Some 66 percent of the motorists said they would change how they commute if gasoline prices rise to $5 a gallon.
The two most popular gridlock-busters were working from home, an option selected by 30 percent of the drivers, and improved public transportation, also favored by 30 percent of driver, according to IBM, which said it polled 4,091 drivers in its May survey.
Some 91 percent said driving was their main form of transportation for trips other than work or school. In addition, 68 percent get to work or school by car.
More than 75 percent of the motorists said every wasted 15 minutes behind the wheel cost them $10 to $20, for an average of $73.22 an hour, according to the survey.
"Driving is unpleasant, if not downright dangerous, on roads choked with cars driven by frustrated, tired, and angry commuters," IBM said, saying problems ranged from poorer work performance to less family time.
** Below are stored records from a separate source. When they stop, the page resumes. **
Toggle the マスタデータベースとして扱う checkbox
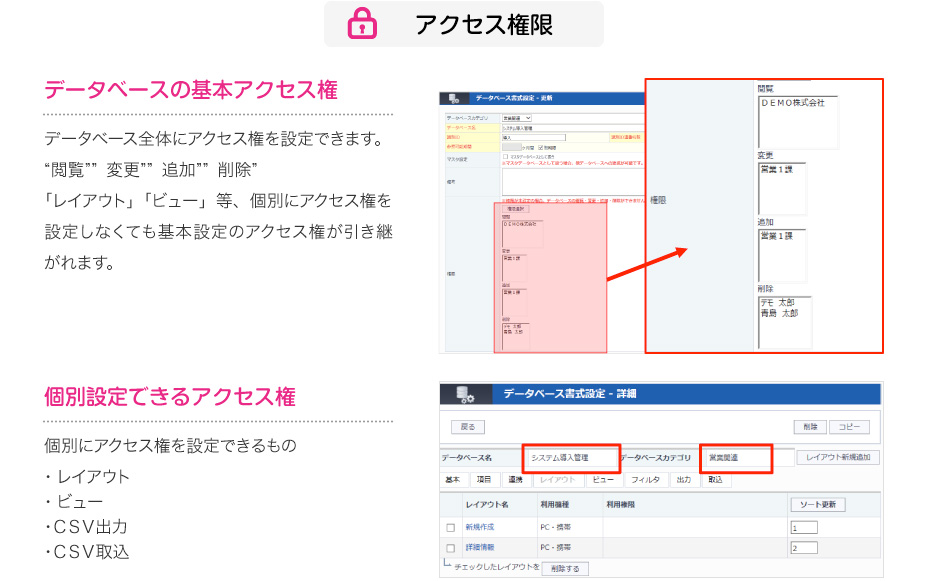This screenshot has width=930, height=581. [505, 157]
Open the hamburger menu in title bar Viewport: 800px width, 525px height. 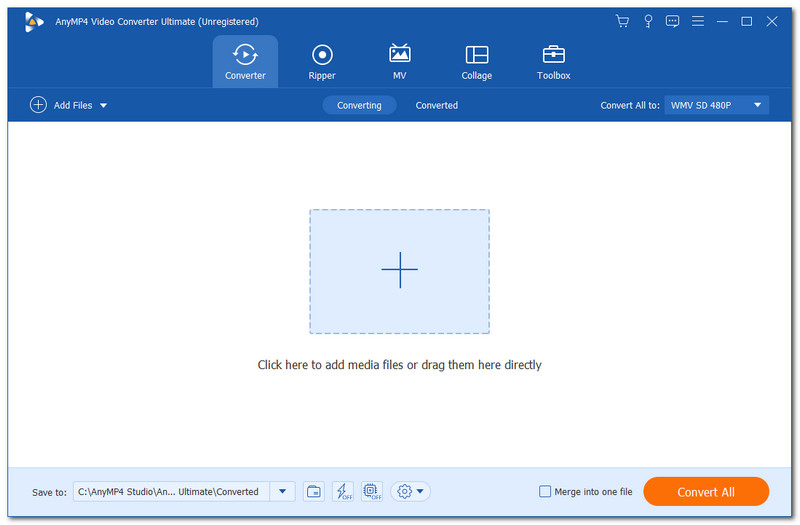697,21
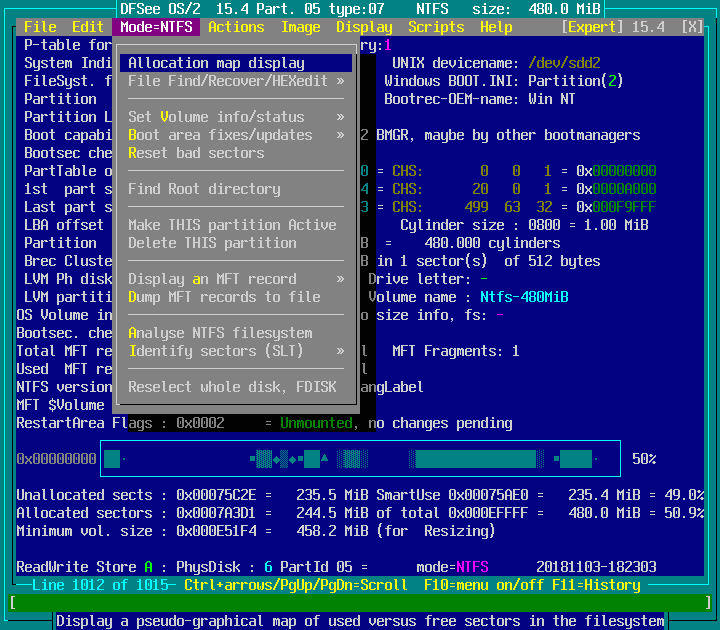The image size is (720, 630).
Task: Open the Image menu
Action: pyautogui.click(x=300, y=27)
IBM, a technology services company, said it conducted the study to help it devise ways to cut gridlock, including automated tolling, real-time traffic prediction, congestion pricing and route planning.
Los Angeles drivers were the angriest, at 36 percent, and also had the highest score of 9.6 on a pain index based on factors such as commuting time.
Atlanta ranked second on the pain index, followed by Miami, Dallas-Fort Worth, Chicago, San Francisco, New York, Washington, D.C., Boston and Minneapolis-Saint Paul.
Atlanta had the longest commutes, at 19 miles and taking 35 minutes. That was 3 minutes longer than it took to drive the average 16.7 mile commute. Minneapolis had the shortest commute at 28 minutes for 15.2 miles.
The most common frustrations were start-and-stop traffic, at 37 percent, followed by aggressive/rude drivers, at 24 percent. Aggressive drivers annoyed 35 percent of the Miami drivers but only 18 percent of the New Yorkers.